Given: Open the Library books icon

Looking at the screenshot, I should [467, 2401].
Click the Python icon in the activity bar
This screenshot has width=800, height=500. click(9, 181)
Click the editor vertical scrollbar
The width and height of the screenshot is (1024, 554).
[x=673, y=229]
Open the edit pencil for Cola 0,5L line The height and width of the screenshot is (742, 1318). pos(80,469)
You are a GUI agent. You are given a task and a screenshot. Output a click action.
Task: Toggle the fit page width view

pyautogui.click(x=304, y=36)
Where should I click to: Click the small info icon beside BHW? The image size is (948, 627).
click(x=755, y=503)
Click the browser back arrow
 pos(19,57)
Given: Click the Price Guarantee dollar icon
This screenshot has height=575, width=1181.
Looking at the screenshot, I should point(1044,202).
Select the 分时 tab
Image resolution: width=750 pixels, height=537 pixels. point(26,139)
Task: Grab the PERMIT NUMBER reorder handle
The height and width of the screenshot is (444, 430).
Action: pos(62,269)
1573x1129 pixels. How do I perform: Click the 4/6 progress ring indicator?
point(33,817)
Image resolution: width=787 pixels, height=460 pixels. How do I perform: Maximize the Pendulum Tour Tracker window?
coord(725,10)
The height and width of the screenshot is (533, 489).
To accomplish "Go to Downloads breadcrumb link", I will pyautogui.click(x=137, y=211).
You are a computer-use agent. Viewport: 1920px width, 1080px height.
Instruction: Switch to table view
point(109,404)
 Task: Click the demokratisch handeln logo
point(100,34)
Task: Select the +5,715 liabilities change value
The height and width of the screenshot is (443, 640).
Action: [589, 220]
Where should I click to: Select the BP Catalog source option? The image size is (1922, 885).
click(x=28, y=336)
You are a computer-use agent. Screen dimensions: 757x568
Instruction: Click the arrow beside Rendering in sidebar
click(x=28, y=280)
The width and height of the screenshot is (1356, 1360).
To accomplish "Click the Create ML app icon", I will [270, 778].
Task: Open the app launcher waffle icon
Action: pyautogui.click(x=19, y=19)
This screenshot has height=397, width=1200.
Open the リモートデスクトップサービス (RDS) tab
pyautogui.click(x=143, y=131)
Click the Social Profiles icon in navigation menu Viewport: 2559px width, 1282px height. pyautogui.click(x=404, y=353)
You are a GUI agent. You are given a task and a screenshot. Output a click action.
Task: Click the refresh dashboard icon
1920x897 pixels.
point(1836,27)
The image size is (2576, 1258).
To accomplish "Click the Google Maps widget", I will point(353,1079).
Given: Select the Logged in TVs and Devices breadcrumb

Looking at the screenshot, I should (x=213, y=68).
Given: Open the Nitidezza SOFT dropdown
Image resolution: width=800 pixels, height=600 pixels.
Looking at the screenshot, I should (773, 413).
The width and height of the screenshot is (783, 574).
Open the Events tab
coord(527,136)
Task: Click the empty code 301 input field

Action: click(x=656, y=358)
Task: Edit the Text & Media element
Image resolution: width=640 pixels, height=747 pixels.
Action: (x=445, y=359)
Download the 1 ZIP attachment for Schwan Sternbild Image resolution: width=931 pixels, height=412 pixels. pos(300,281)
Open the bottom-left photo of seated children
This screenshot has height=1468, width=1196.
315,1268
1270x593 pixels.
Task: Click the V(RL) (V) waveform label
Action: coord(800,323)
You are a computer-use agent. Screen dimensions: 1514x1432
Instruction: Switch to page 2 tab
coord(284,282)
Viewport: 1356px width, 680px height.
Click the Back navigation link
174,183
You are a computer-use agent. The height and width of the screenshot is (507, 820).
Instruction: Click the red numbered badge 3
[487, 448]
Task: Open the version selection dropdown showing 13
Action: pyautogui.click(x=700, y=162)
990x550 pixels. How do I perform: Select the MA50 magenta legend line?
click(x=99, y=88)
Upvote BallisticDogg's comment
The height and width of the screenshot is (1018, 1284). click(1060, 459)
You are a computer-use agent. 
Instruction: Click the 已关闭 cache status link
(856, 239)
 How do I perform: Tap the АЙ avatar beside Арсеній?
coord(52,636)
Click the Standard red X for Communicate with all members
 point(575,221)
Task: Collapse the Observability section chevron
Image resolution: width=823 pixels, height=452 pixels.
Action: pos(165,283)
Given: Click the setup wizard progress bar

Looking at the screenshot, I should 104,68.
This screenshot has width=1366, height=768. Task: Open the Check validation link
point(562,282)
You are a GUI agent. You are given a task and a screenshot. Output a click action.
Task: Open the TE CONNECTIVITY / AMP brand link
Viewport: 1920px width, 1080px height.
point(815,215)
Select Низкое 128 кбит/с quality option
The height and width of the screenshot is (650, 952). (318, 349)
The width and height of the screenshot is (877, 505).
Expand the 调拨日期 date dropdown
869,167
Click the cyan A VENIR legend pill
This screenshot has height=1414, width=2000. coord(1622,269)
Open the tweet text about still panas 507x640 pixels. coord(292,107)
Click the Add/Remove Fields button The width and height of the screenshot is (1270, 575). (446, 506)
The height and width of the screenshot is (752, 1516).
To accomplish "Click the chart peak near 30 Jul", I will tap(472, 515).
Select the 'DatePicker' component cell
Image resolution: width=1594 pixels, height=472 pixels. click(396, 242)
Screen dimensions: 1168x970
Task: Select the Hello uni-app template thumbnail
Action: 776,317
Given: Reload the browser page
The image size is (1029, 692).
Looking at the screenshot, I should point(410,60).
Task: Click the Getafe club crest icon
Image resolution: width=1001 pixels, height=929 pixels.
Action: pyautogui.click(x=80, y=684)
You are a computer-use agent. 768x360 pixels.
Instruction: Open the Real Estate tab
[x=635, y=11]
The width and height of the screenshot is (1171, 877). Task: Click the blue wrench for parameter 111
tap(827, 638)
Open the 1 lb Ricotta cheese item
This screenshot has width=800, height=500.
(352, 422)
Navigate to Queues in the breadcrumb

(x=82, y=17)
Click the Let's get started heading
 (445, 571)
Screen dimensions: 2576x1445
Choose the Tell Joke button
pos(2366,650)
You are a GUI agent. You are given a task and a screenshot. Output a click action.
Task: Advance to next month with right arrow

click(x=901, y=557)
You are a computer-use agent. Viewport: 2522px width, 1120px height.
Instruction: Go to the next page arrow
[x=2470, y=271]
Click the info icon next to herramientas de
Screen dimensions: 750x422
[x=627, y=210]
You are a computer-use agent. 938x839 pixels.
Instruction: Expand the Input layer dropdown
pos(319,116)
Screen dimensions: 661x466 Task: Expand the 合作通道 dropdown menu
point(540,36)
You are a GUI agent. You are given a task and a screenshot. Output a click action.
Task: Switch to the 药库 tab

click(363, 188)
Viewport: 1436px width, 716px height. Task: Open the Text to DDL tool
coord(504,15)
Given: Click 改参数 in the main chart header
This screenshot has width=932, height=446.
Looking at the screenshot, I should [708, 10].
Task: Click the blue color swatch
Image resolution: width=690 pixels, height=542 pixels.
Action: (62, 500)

________________________

Reproduce each record shown above without altering a single word.

Given: Open the Library books icon

Looking at the screenshot, I should [467, 2401].
Click the Python icon in the activity bar
This screenshot has width=800, height=500. click(9, 181)
Click the editor vertical scrollbar
The width and height of the screenshot is (1024, 554).
[x=673, y=229]
Open the edit pencil for Cola 0,5L line The height and width of the screenshot is (742, 1318). pos(80,469)
You are a GUI agent. You are given a task and a screenshot. Output a click action.
Task: Toggle the fit page width view

pyautogui.click(x=304, y=36)
Where should I click to: Click the small info icon beside BHW? The image size is (948, 627).
click(x=755, y=503)
Click the browser back arrow
 pos(19,57)
Given: Click the Price Guarantee dollar icon
This screenshot has height=575, width=1181.
Looking at the screenshot, I should point(1044,202).
Select the 分时 tab
Image resolution: width=750 pixels, height=537 pixels. point(26,139)
Task: Grab the PERMIT NUMBER reorder handle
The height and width of the screenshot is (444, 430).
Action: pos(62,269)
1573x1129 pixels. How do I perform: Click the 4/6 progress ring indicator?
point(33,817)
Image resolution: width=787 pixels, height=460 pixels. How do I perform: Maximize the Pendulum Tour Tracker window?
coord(725,10)
The height and width of the screenshot is (533, 489).
To accomplish "Go to Downloads breadcrumb link", I will pyautogui.click(x=137, y=211).
You are a computer-use agent. Viewport: 1920px width, 1080px height.
Instruction: Switch to table view
point(109,404)
 Task: Click the demokratisch handeln logo
point(100,34)
Task: Select the +5,715 liabilities change value
The height and width of the screenshot is (443, 640).
Action: [589, 220]
Where should I click to: Select the BP Catalog source option? The image size is (1922, 885).
click(x=28, y=336)
You are a computer-use agent. Screen dimensions: 757x568
Instruction: Click the arrow beside Rendering in sidebar
click(x=28, y=280)
The width and height of the screenshot is (1356, 1360).
To accomplish "Click the Create ML app icon", I will [270, 778].
Task: Open the app launcher waffle icon
Action: pyautogui.click(x=19, y=19)
This screenshot has height=397, width=1200.
Open the リモートデスクトップサービス (RDS) tab
pyautogui.click(x=143, y=131)
Click the Social Profiles icon in navigation menu Viewport: 2559px width, 1282px height. pyautogui.click(x=404, y=353)
You are a GUI agent. You are given a task and a screenshot. Output a click action.
Task: Click the refresh dashboard icon
1920x897 pixels.
point(1836,27)
The image size is (2576, 1258).
To accomplish "Click the Google Maps widget", I will point(353,1079).
Given: Select the Logged in TVs and Devices breadcrumb

Looking at the screenshot, I should (x=213, y=68).
Given: Open the Nitidezza SOFT dropdown
Image resolution: width=800 pixels, height=600 pixels.
Looking at the screenshot, I should (773, 413).
The width and height of the screenshot is (783, 574).
Open the Events tab
coord(527,136)
Task: Click the empty code 301 input field

Action: click(x=656, y=358)
Task: Edit the Text & Media element
Image resolution: width=640 pixels, height=747 pixels.
Action: (x=445, y=359)
Download the 1 ZIP attachment for Schwan Sternbild Image resolution: width=931 pixels, height=412 pixels. pos(300,281)
Open the bottom-left photo of seated children
This screenshot has height=1468, width=1196.
315,1268
1270x593 pixels.
Task: Click the V(RL) (V) waveform label
Action: coord(800,323)
You are a computer-use agent. Screen dimensions: 1514x1432
Instruction: Switch to page 2 tab
coord(284,282)
Viewport: 1356px width, 680px height.
Click the Back navigation link
174,183
You are a computer-use agent. The height and width of the screenshot is (507, 820).
Instruction: Click the red numbered badge 3
[487, 448]
Task: Open the version selection dropdown showing 13
Action: pyautogui.click(x=700, y=162)
990x550 pixels. How do I perform: Select the MA50 magenta legend line?
click(x=99, y=88)
Upvote BallisticDogg's comment
The height and width of the screenshot is (1018, 1284). click(1060, 459)
You are a computer-use agent. 
Instruction: Click the 已关闭 cache status link
(856, 239)
 How do I perform: Tap the АЙ avatar beside Арсеній?
coord(52,636)
Click the Standard red X for Communicate with all members
 point(575,221)
Task: Collapse the Observability section chevron
Image resolution: width=823 pixels, height=452 pixels.
Action: pos(165,283)
Given: Click the setup wizard progress bar

Looking at the screenshot, I should 104,68.
This screenshot has width=1366, height=768. Task: Open the Check validation link
point(562,282)
You are a GUI agent. You are given a task and a screenshot. Output a click action.
Task: Open the TE CONNECTIVITY / AMP brand link
Viewport: 1920px width, 1080px height.
point(815,215)
Select Низкое 128 кбит/с quality option
The height and width of the screenshot is (650, 952). (318, 349)
The width and height of the screenshot is (877, 505).
Expand the 调拨日期 date dropdown
869,167
Click the cyan A VENIR legend pill
This screenshot has height=1414, width=2000. coord(1622,269)
Open the tweet text about still panas 507x640 pixels. coord(292,107)
Click the Add/Remove Fields button The width and height of the screenshot is (1270, 575). (446, 506)
The height and width of the screenshot is (752, 1516).
To accomplish "Click the chart peak near 30 Jul", I will tap(472, 515).
Select the 'DatePicker' component cell
Image resolution: width=1594 pixels, height=472 pixels. click(396, 242)
Screen dimensions: 1168x970
Task: Select the Hello uni-app template thumbnail
Action: 776,317
Given: Reload the browser page
The image size is (1029, 692).
Looking at the screenshot, I should point(410,60).
Task: Click the Getafe club crest icon
Image resolution: width=1001 pixels, height=929 pixels.
Action: pyautogui.click(x=80, y=684)
You are a computer-use agent. 768x360 pixels.
Instruction: Open the Real Estate tab
[x=635, y=11]
The width and height of the screenshot is (1171, 877). Task: Click the blue wrench for parameter 111
tap(827, 638)
Open the 1 lb Ricotta cheese item
This screenshot has width=800, height=500.
(352, 422)
Navigate to Queues in the breadcrumb

(x=82, y=17)
Click the Let's get started heading
 (445, 571)
Screen dimensions: 2576x1445
Choose the Tell Joke button
pos(2366,650)
You are a GUI agent. You are given a task and a screenshot. Output a click action.
Task: Advance to next month with right arrow

click(x=901, y=557)
You are a computer-use agent. Viewport: 2522px width, 1120px height.
Instruction: Go to the next page arrow
[x=2470, y=271]
Click the info icon next to herramientas de
Screen dimensions: 750x422
[x=627, y=210]
You are a computer-use agent. 938x839 pixels.
Instruction: Expand the Input layer dropdown
pos(319,116)
Screen dimensions: 661x466 Task: Expand the 合作通道 dropdown menu
point(540,36)
You are a GUI agent. You are given a task and a screenshot. Output a click action.
Task: Switch to the 药库 tab

click(363, 188)
Viewport: 1436px width, 716px height. Task: Open the Text to DDL tool
coord(504,15)
Given: Click 改参数 in the main chart header
This screenshot has width=932, height=446.
Looking at the screenshot, I should [708, 10].
Task: Click the blue color swatch
Image resolution: width=690 pixels, height=542 pixels.
Action: (62, 500)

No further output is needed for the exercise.